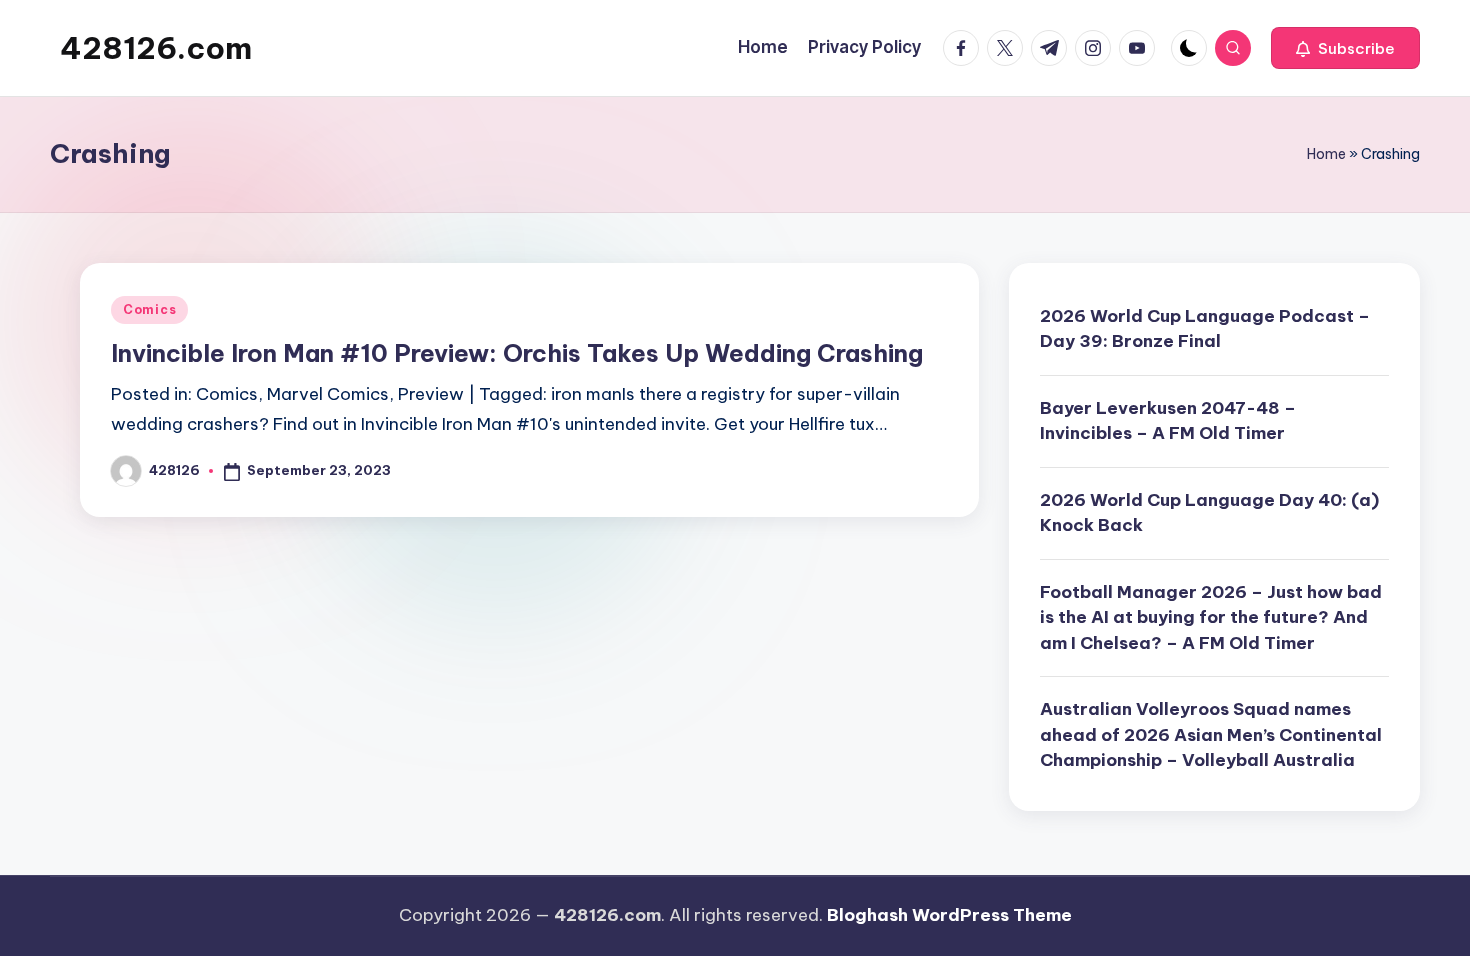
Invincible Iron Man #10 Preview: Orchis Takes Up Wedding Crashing (517, 353)
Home (1326, 154)
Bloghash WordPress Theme (949, 915)
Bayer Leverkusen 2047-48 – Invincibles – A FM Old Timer (1168, 421)
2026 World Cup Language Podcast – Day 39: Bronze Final (1205, 329)
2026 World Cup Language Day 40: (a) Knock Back (1209, 513)
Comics (149, 309)
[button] (1345, 48)
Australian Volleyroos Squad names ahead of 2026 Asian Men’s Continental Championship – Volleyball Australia (1211, 734)
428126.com (156, 48)
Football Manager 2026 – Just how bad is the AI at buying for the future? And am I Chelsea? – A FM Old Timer (1211, 617)
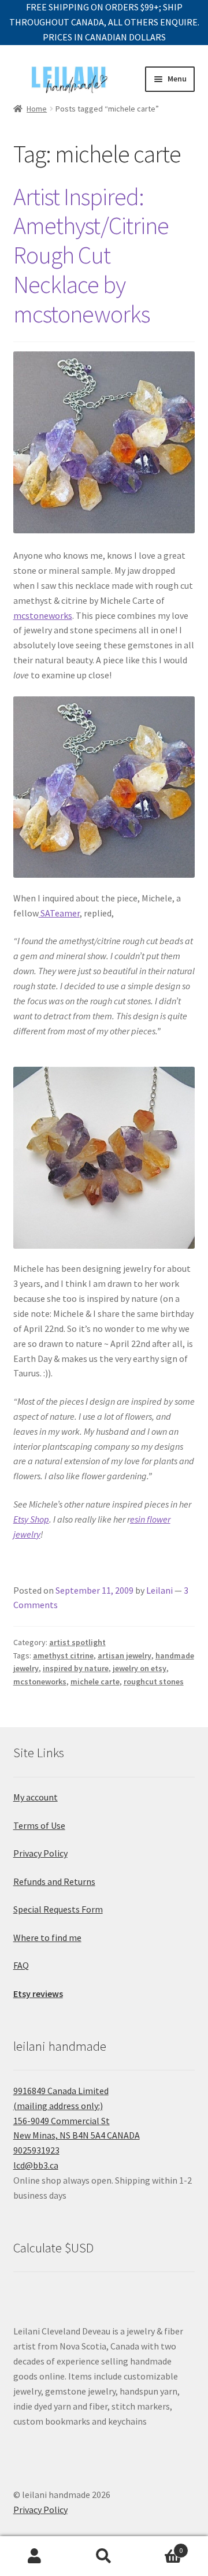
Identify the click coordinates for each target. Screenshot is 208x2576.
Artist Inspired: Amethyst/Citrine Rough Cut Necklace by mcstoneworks (91, 255)
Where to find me (47, 1937)
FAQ (21, 1965)
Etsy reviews (38, 1993)
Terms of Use (39, 1825)
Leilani (159, 1590)
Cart (161, 2546)
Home (37, 108)
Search (104, 2556)
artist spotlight (77, 1642)
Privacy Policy (40, 1853)
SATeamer (59, 913)
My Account (34, 2556)
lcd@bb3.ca (35, 2165)
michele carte (95, 1681)
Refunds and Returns (54, 1881)
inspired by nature (76, 1668)
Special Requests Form (58, 1909)
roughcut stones (154, 1681)
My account (35, 1797)
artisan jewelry (124, 1655)
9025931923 (36, 2150)
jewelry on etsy (139, 1668)
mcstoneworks (42, 615)
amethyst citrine (63, 1655)
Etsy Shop (31, 1519)
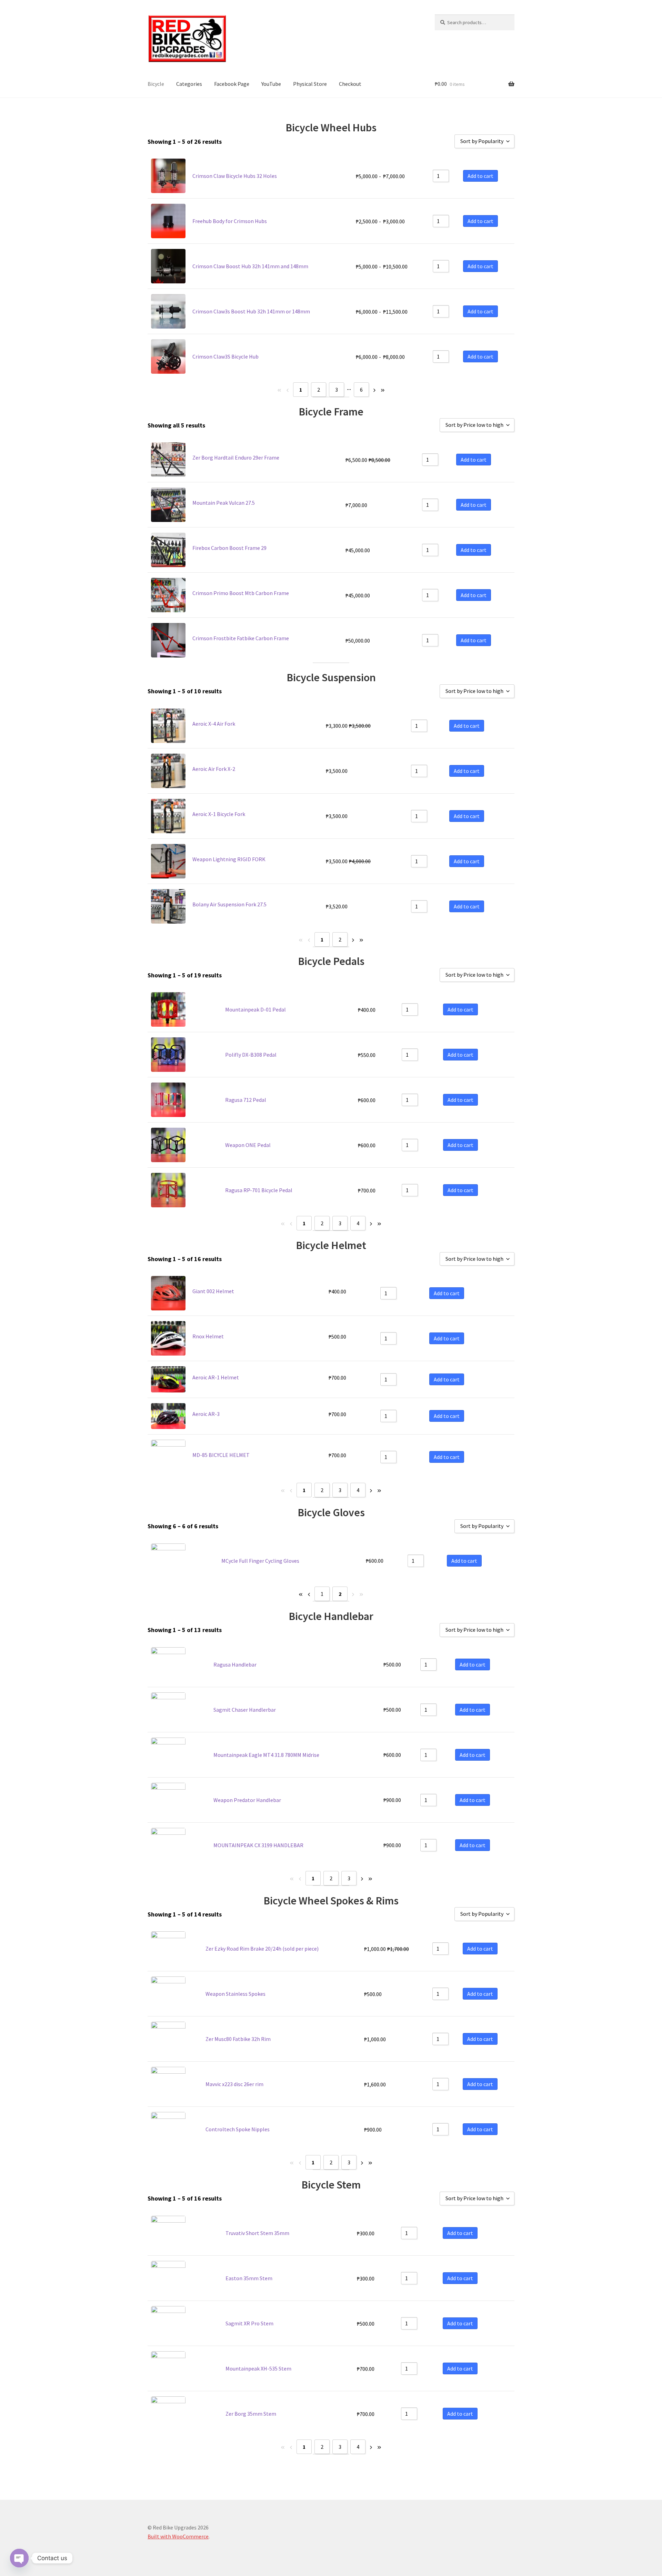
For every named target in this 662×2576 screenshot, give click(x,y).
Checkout (350, 83)
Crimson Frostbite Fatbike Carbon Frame (240, 638)
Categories (189, 83)
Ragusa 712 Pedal (245, 1099)
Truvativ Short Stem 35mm (257, 2233)
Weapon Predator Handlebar (247, 1800)
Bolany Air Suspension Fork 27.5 (229, 904)
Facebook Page (231, 83)
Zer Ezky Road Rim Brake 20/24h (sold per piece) (262, 1948)
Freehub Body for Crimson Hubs (229, 221)
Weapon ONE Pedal (248, 1144)
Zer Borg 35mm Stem (250, 2413)
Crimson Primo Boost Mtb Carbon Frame (240, 593)
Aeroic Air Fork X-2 (213, 768)
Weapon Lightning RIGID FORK (228, 859)
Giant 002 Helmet (213, 1291)
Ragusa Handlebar (235, 1664)
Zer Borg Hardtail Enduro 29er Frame (235, 457)
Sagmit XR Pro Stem (249, 2323)
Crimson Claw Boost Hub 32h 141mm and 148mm (250, 266)
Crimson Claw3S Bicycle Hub (225, 356)
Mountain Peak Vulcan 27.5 (223, 502)
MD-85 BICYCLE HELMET (221, 1454)
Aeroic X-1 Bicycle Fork (218, 814)
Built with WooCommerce (178, 2536)
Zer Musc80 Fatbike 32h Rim (238, 2038)
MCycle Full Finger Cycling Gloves (260, 1560)
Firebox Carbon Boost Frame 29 (229, 547)
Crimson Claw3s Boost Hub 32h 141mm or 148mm (251, 311)
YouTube (271, 83)
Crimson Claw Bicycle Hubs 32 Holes (234, 175)
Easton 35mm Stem (248, 2278)
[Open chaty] (19, 2558)
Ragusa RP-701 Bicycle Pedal (258, 1190)
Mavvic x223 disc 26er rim (234, 2084)
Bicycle (156, 83)
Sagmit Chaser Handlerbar (244, 1709)
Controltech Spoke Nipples (237, 2129)
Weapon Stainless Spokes (235, 1993)
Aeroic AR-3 (206, 1413)
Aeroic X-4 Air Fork (213, 723)
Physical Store (310, 83)
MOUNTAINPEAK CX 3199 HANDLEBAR (258, 1845)
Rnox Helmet (208, 1336)
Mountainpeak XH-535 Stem (258, 2368)
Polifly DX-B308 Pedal (251, 1054)
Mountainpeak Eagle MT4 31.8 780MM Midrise (266, 1754)
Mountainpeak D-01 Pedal (255, 1009)
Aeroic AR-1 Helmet (215, 1377)
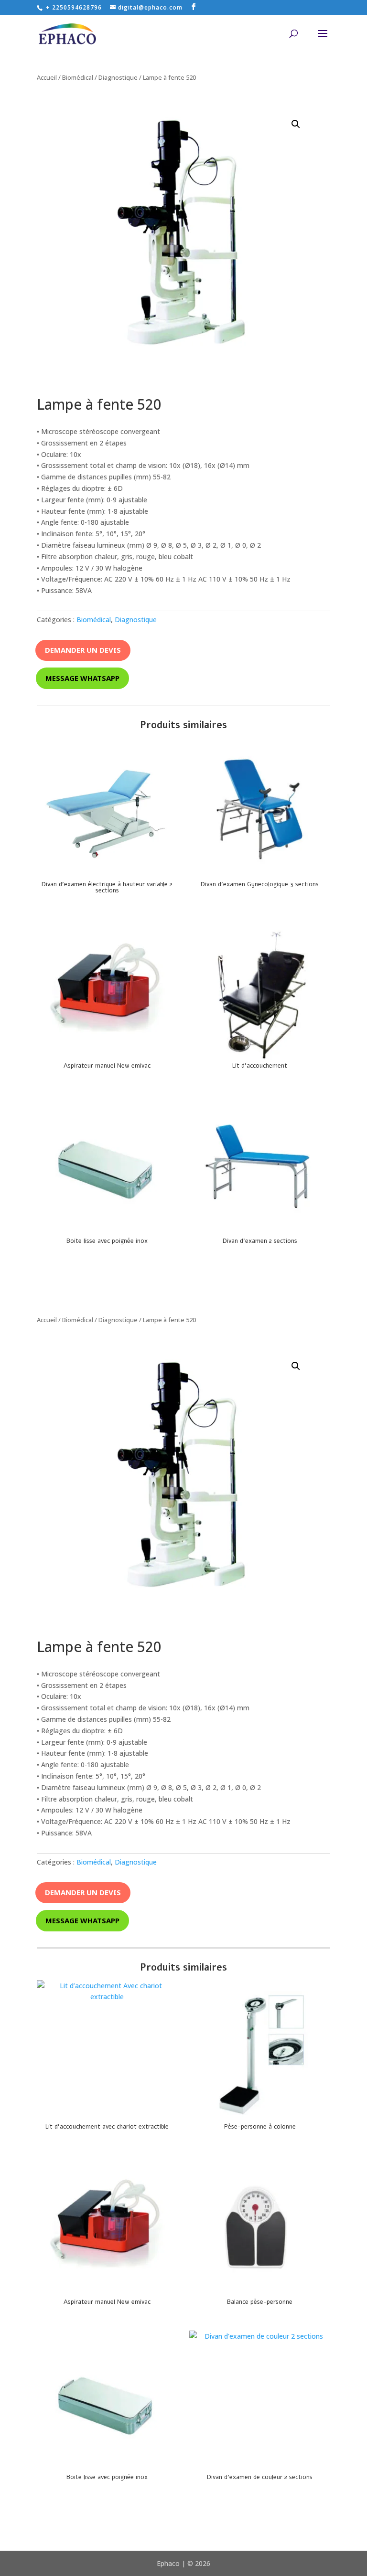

WORK ORDER:
Nothing but the lines from the beginning of the material above through the line containing "Built with WooCommerce (178, 2536)" should appear in the answer, copied exactly and free of pictures.

RESULT BELOW:
Invincible Iron Man #10 Preview: Orchis Takes Up Wedding Crashing (517, 353)
Home (1326, 154)
Bloghash WordPress Theme (949, 915)
Bayer Leverkusen 2047-48 – Invincibles – A FM Old Timer (1168, 421)
2026 World Cup Language Podcast – Day 39: Bronze Final (1205, 329)
2026 World Cup Language Day 40: (a) Knock Back (1209, 513)
Comics (149, 309)
[button] (1345, 48)
Australian Volleyroos Squad names ahead of 2026 Asian Men’s Continental Championship – Volleyball Australia (1211, 734)
428126.com (156, 48)
Football Manager 2026 – Just how bad is the AI at buying for the future? And am I Chelsea? – A FM Old Timer (1211, 617)
Identify the click coordinates for each target. Screenshot is 208x2576.
Artist Inspired: Amethyst/Citrine Rough Cut Necklace by mcstoneworks (91, 255)
Where to find me (47, 1937)
FAQ (21, 1965)
Etsy reviews (38, 1993)
Terms of Use (39, 1825)
Leilani (159, 1590)
Cart (161, 2546)
Home (37, 108)
Search (104, 2556)
artist spotlight (77, 1642)
Privacy Policy (40, 1853)
SATeamer (59, 913)
My Account (34, 2556)
lcd@bb3.ca (35, 2165)
michele carte (95, 1681)
Refunds and Returns (54, 1881)
inspired by nature (76, 1668)
Special Requests Form (58, 1909)
roughcut stones (154, 1681)
My account (35, 1797)
artisan jewelry (124, 1655)
9025931923 (36, 2150)
jewelry on etsy (139, 1668)
mcstoneworks (42, 615)
amethyst citrine (63, 1655)
Etsy Shop (31, 1519)
For every named target in this 662×2576 screenshot, give click(x,y).
Checkout (350, 83)
Crimson Frostbite Fatbike Carbon Frame (240, 638)
Categories (189, 83)
Ragusa 712 Pedal (245, 1099)
Truvativ Short Stem 35mm (257, 2233)
Weapon Predator Handlebar (247, 1800)
Bolany Air Suspension Fork 27.5 (229, 904)
Facebook Page (231, 83)
Zer Ezky Road Rim Brake 20/24h (sold per piece) (262, 1948)
Freehub Body for Crimson Hubs (229, 221)
Weapon ONE Pedal (248, 1144)
Zer Borg 35mm Stem (250, 2413)
Crimson Primo Boost Mtb Carbon Frame (240, 593)
Aeroic Air Fork X-2 (213, 768)
Weapon Lightning RIGID FORK (228, 859)
Giant 002 Helmet (213, 1291)
Ragusa Handlebar (235, 1664)
Zer Borg Hardtail Enduro 29er Frame (235, 457)
Sagmit XR Pro Stem (249, 2323)
Crimson Claw Boost Hub 32h 141mm and 148mm (250, 266)
Crimson Claw3S Bicycle Hub (225, 356)
Mountain Peak Vulcan 27.5 (223, 502)
MD-85 BICYCLE HELMET (221, 1454)
Aeroic X-1 Bicycle Fork (218, 814)
Built with WooCommerce (178, 2536)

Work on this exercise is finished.